FAQs: Potential problems that may arise and how they managed
1. Bleeding
Sometimes there can be a little bit of bleeding from the incision lines which usually stops with gentle pressure for up to three minutes. If the bleeding hasn’t stopped after three minutes please give us a call at the office for further advice.
2. Seroma
This is a problem when a small amount of fluid has collected underneath the skin. This is much less common in facelifts than in other surgeries and it simply needs a small needle drainage to fix the problem
3. Wound healing problems
Occasionally there can be small areas where the incision takes a little longer to heal. This can be normal especially behind the ear.
4. Facial nerve injury
This occurs rarely. This is where a nerve that supplies the motor function of the face can be affected by the surgery. The most commonly affected nerve is the Marginal Mandibular Nerve which runs underneath the jawline to supply the corner of the mouth. If this has been affected by the surgery it can look like the person has had a stroke. Often this is temporary but occasionally could be permanent. I personally haven’t had this problem in my practice for any facial surgery but I do hear from others that if it does occur it can be very distressing.
5. Asymmetries
Everyone has different aspects to their face and are different on each side. There will always be some subtle differences between each side and that is to be expected.
6. Neck relapse
Up to one in ten patients can have some relapse of the platysmal bands of the neck wrinkles following the surgery. This often becomes evident after three months following the surgery. In some patients a year after the surgery, they require another operation in order to re-address the neck bands.
7. Deep Vein Thrombosis (DVT) and Pulmonary Embolism (PE)
Occasionally following the surgery, you can get blood clots in your legs. This is a risk of any General Anaesthesia but it’s fortunately rare in facelift surgery. In order to minimise the chance of this we are careful to ensure patients have calf compression devices on during the operation which massage the lower legs and keep the blood flowing. Following the surgery we also encourage patients to mobilise early by walking around.
8. Numb earlobe
There is a sensory nerve that runs up to the ear lobe known as the Greater Auricular Nerve. Occasionally this can be affected by the surgery meaning that the sensation to the earlobe changes. More commonly for patients is that they notice the outer aspect of the cheeks is numb following the surgery. This is due to elevating the skin of the underlying tissue.
9. Scarring
Sometimes people make the scars that can stretch.

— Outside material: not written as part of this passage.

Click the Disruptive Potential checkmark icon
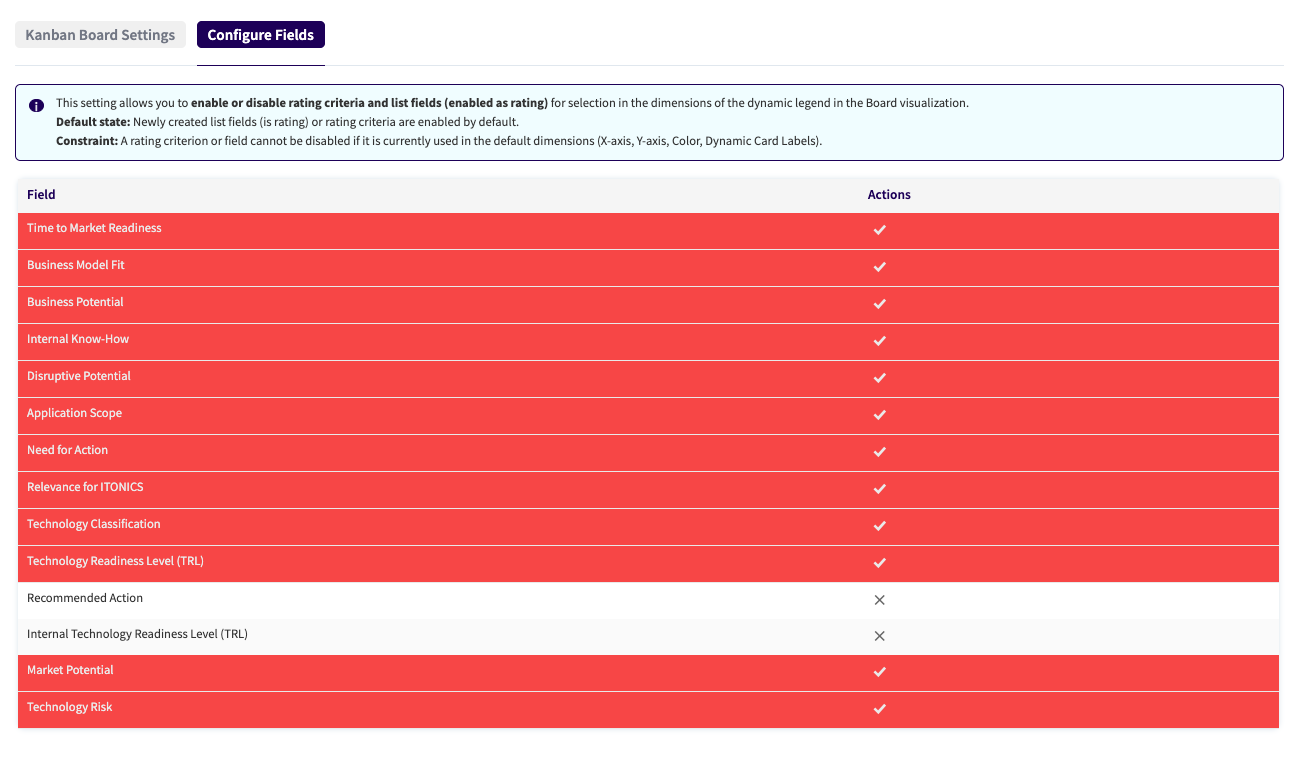point(879,378)

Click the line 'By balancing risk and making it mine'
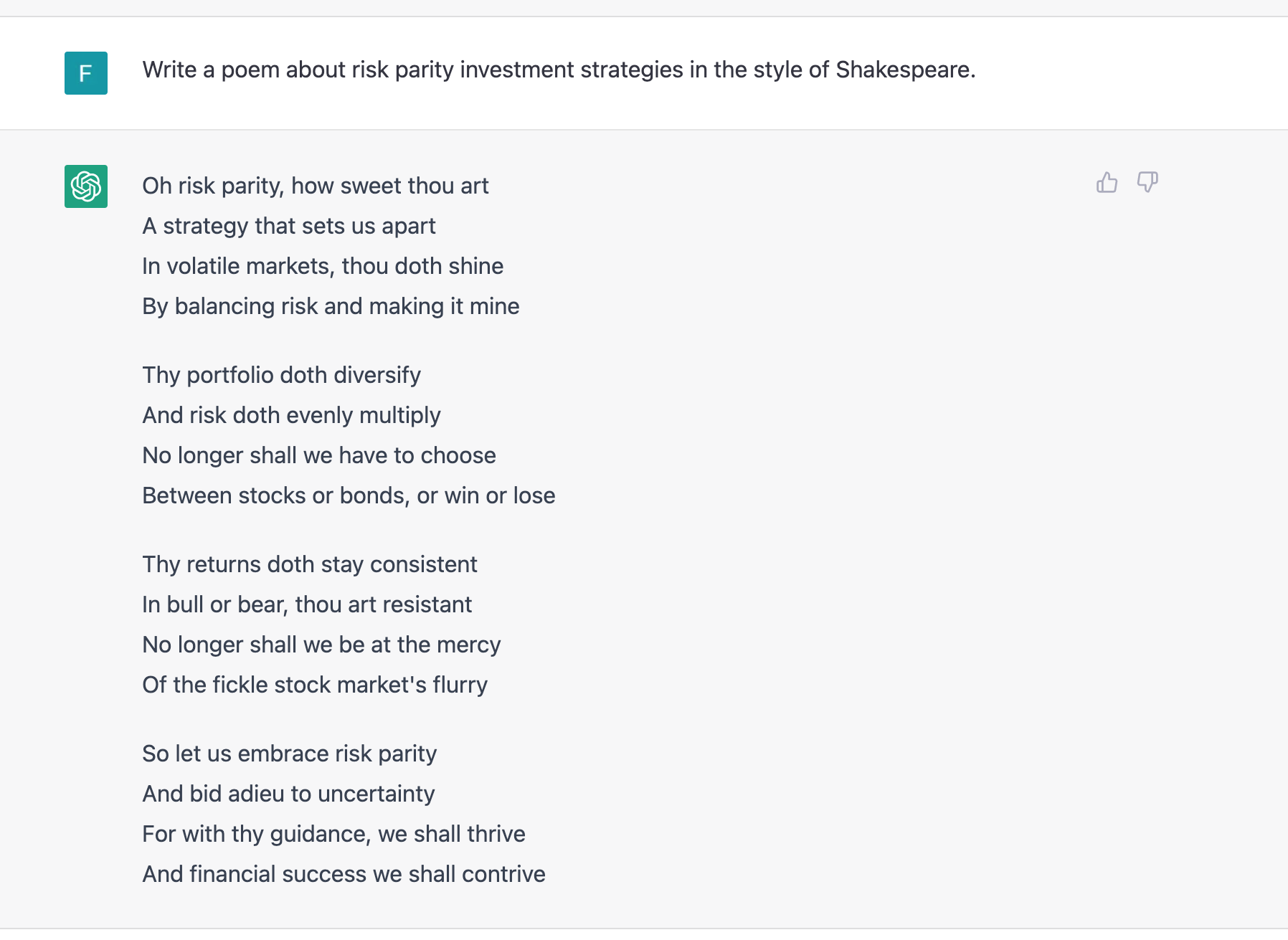click(x=331, y=306)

I do my best to ensure there is no tension on the skin at the end of the procedure which means that getting a poor scar is less likely.
10. Temple lumpiness
After the surgery, many patients have fullness and bumpiness in the temple area just in front of the incision usually at eye level. This is common and will settle on its own over a period of 4-8 weeks.
The lumpiness is due to the big lift that you get from a deep plane procedure and is better to leave some lumps that settle than to make the incision unnecessarily longer.
11. Bruising
There is often bruising in the skin after a facelift. Sometimes the bruising doesn’t appear straight away but can take a few days. Most of it is usually gone by about 2 weeks after the surgery.
There are some people who have bruising that may last longer, almost like a little stain in the skin. This can sometimes take 6-8 weeks to finally go and can be frustrating as it just takes time. Some people use concealer to cover the area or others have used arnica to help resolve the bruising a little faster.
I hope you find these guides helpful in preparation for surgery and for your recovery. It will cover general details of surgery and the normal way that individual’s recover after facial surgery.